▸ **Supplied text**:
· · · · · · ·

Data Info

Data Visualization




Advances in high-throughput technologies allow for measurements of many types of omics data, yet the meaningful integration of several different data types remains a significant challenge. Another important and difficult problem is the discovery of molecular disease subtypes characterized by relevant clinical differences, such as survival. Here we present a novel approach, called Perturbation clustering for data INtegration and disease Subtyping (PINS), which is able to address both challenges. The method is based on the observation that small changes in quantitative assays will be inherently present between individuals, even in a homogeneous population. Therefore, if distinct molecular subtypes do exist, they must be stable with respect to small changes in quantitative assays. In order to discover reliable subtypes from molecular data, we estimate how often each pair of patients is grouped together in the following scenarios: i) when the data are perturbed (by adding Gaussian noise), ii) when using different data types, and iii) when using different clustering techniques. We then partition patients into subgroups that are strongly connected in all scenarios.

Figure 1: Data integration and disease subtyping illustrated on the kidney renal clear cell carcinoma (KIRC) dataset. (a–b) The input consists of three matrices that have the same set of patients but different sets of measurements. (c) The optimal connectivity between the samples for each data type. Group 1 is further split into two subgroups in stage II. (d) Kaplan-Meier survival curves of 4 subtypes after Stage II splitting of group 1. The survival analysis indicates that the 4 groups discovered after Stage II have significantly different survival profiles (Cox p-value 6e-5).


PINSPlus optimizes two algorithms of PINS (Nguyen et al., 2017; Nguyen, 2017): (i) PerturbationClustering() to cluster a single data type and SubtypingOmicsData() to integrate omics data. The algorithms calculate the difference between the original and the perturbed connectivity matrices and computes the empirical cumulative distribution functions of the difference matrix (CDF-DM). The area under the CDF-DM curve AUCk is used to assess the stability of the partitioning. Howerver, the AUC values tend to converge after a certain number of iterations, which means that at some point, additional iterations are not necessary. Therefore, PINSPlus makes use of this advantage in order to determine an early stopping point for the perturbation clustering. In addition, PINSPlus makes use of multi-core processing to speed up the perturbation processing. PINSPlus implements multi-core feature in a way such that the result is stable regardless of the number of cores being used.

Figure 2: AUC values after each iteration in perturbation processing for KIRC dataset. Each line indicates AUC values for each k from2 to 5. The ▲ symbols indicate the early stop point for each k in PINSPlus.

· · · · · · ·

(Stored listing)
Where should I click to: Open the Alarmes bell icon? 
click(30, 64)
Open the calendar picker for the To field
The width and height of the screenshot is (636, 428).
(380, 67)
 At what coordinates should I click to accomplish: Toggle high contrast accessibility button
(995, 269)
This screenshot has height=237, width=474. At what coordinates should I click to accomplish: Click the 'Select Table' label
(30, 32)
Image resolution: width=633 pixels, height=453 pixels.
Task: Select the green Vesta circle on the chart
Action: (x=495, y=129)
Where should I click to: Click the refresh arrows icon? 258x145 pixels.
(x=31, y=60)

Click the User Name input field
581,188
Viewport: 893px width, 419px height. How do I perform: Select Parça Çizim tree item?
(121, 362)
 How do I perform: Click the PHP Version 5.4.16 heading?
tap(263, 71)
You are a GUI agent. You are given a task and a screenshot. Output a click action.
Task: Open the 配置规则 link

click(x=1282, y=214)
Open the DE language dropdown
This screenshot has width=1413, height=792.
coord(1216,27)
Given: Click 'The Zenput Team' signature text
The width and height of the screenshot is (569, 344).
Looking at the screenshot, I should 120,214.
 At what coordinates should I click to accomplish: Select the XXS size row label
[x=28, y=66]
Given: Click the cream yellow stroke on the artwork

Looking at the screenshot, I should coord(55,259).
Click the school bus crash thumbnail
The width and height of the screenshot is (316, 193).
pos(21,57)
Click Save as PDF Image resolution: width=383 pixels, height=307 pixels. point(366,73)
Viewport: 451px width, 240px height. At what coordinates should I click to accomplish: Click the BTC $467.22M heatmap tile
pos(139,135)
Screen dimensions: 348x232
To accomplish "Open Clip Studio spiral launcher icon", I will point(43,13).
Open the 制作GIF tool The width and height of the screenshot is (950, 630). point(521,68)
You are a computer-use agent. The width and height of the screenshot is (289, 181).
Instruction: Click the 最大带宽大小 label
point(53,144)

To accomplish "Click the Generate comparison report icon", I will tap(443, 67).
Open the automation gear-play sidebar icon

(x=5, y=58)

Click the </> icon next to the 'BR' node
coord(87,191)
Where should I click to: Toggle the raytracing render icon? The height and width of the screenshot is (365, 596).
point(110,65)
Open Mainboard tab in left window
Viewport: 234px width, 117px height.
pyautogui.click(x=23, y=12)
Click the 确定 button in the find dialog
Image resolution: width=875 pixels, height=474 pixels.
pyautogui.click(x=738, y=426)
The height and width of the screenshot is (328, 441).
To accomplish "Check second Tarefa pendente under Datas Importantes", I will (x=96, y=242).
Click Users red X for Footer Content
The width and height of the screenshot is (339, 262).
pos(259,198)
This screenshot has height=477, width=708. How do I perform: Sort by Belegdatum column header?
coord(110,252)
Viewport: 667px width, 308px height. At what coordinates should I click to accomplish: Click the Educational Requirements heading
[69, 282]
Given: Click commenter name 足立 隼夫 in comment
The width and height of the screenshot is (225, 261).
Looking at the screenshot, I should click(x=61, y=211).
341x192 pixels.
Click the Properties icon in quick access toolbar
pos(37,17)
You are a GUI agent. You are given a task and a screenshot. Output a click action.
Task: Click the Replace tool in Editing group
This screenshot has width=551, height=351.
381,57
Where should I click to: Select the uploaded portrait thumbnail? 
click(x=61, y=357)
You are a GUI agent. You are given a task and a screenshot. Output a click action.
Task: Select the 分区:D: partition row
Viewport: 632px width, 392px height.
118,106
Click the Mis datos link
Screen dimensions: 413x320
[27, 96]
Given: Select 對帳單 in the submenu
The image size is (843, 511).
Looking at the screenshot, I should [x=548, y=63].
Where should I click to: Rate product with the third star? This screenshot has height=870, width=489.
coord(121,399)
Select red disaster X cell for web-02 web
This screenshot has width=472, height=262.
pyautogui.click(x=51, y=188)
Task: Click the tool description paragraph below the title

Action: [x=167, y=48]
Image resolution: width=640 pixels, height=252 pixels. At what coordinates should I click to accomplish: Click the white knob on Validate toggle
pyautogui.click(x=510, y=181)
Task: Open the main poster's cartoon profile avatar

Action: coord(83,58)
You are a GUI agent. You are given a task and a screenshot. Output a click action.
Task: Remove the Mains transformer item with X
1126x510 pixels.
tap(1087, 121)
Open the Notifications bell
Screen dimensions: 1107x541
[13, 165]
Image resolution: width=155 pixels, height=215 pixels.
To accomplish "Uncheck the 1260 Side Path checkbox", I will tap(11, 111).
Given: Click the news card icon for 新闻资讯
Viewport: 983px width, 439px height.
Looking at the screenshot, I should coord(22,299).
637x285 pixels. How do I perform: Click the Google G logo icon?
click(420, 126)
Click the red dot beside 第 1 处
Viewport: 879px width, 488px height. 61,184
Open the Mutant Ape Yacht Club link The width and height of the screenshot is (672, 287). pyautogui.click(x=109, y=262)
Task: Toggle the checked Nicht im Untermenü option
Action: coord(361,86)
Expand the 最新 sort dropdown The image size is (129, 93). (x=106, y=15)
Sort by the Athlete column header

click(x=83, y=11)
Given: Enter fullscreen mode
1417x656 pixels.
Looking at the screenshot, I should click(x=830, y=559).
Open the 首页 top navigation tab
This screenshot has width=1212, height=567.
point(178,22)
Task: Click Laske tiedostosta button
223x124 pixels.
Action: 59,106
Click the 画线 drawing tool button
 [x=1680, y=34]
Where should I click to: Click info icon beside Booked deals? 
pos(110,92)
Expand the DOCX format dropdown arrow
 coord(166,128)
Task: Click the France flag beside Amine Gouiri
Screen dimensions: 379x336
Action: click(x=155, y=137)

· · · · · · ·

▸ **What this exercise asks**:
1: Write out the passage from the perturbation clustering page, starting with "Figure 1: Data" and going on through "(Cox p-value 6e-5).".
2: Answer these from the perturbation clustering page:
(a) What kind of noise is added when the data are perturbed?
(b) Which dataset is used to illustrate data integration and disease subtyping in Figure 1?
(c) Which PINSPlus function integrates omics data?
3: Proceed with the perturbation clustering page, picking up right after its last sentence.
You won't need the listing for any of this.

▸ **Outputs in order**:
1:
Figure 1: Data integration and disease subtyping illustrated on the kidney renal clear cell carcinoma (KIRC) dataset. (a–b) The input consists of three matrices that have the same set of patients but different sets of measurements. (c) The optimal connectivity between the samples for each data type. Group 1 is further split into two subgroups in stage II. (d) Kaplan-Meier survival curves of 4 subtypes after Stage II splitting of group 1. The survival analysis indicates that the 4 groups discovered after Stage II have significantly different survival profiles (Cox p-value 6e-5).

2:
(a) Gaussian noise
(b) The kidney renal clear cell carcinoma (KIRC) dataset
(c) SubtypingOmicsData()

3:
SMRT improves two algorithms of PINS (Nguyen et al., 2017; Nguyen, 2017; Nguyen et al., 2019): i) PerturbationClustering() to cluster a single data type, and ii) SubtypingOmicsData() to integrate omics data. When only a single data type is available, SMRT uses SMRT.Single() function to perform sub-typing. The method is super fast, highly scalable, and can subtype hundreds of thousands of samples in under three minutes. We implement an ensemble strategy to optimize the running time while maintaining patient partitioning performance. We use singular value decomposition (SVD) and randomized singular value decomposition (RSVD) to project the original data to lower dimensional space. Then, we repeatedly perturb the subspace data by adding Gaussian noise and cluster the patients using different cluster numbers. The clustering assignment that gives the best agreement between the perturbed and original data yields the optimal subtype. When the dataset contains a large number of patients, we perform subtyping on a subset of size 2,000 and map the unpartitioned patients to the closest subtype using K nearest neighbors (KNN) algorithm. We use the SMRT.Multi() function when muti-omics data types are available. The method performs multiple stages of perturbation clustering and outputs patient connectivity graphs for each data type. The graphs that are resilient across all data types yield the most agreed number of patient subtypes. We extend the functionality of SMRT by building a web-application that allows users to perform and visualize patient subtyping via an online portal. The web portal is very useful for users who have limited computational resources.

Figure 3: The benchmarking results of SMRT. (A) Benchmarking results of SMRT compared with SNF, CIMLR, NEMO, moCluster, iClusterBayes, LRACluster, MCCA, and IntNMF using 39 TCGA and METABRIC datasets. SMRT outperforms other methods by having the highest average -log10(p-value). (B) Comparison of running time of SNF, CIMLR, NEMO, moCluster, and SMRT using simulation dataset. Here, we simulate the dataset with three known subtypes and gradually increase the number of patients and features. SMRT is the fastest and most scalable method.

About this Application


This application exists to demonstrate SMRT and make its underlying implementation more accessible. Users can select one of the built-in datasets, or may also upload their own datasets. A Principal Component Analysis (PCA) plot will be generated for the chosen data. Users may then select 'Start Analysis' to begin clustering using SMRT. The results of the clustering are displayed in the plot, and users can download this data in csv and image form.


Nguyen, H., Shrestha, S., Draghici, S., & Nguyen, T. (2018). PINSPlus: a tool for tumor subtype discovery in integrated genomic data. Bioinformatics.

Nguyen, T., Tagett, R., Diaz, D., & Draghici, S. (2017). A novel approach for data integration and disease subtyping. Genome research, 27(12), 2025-2039.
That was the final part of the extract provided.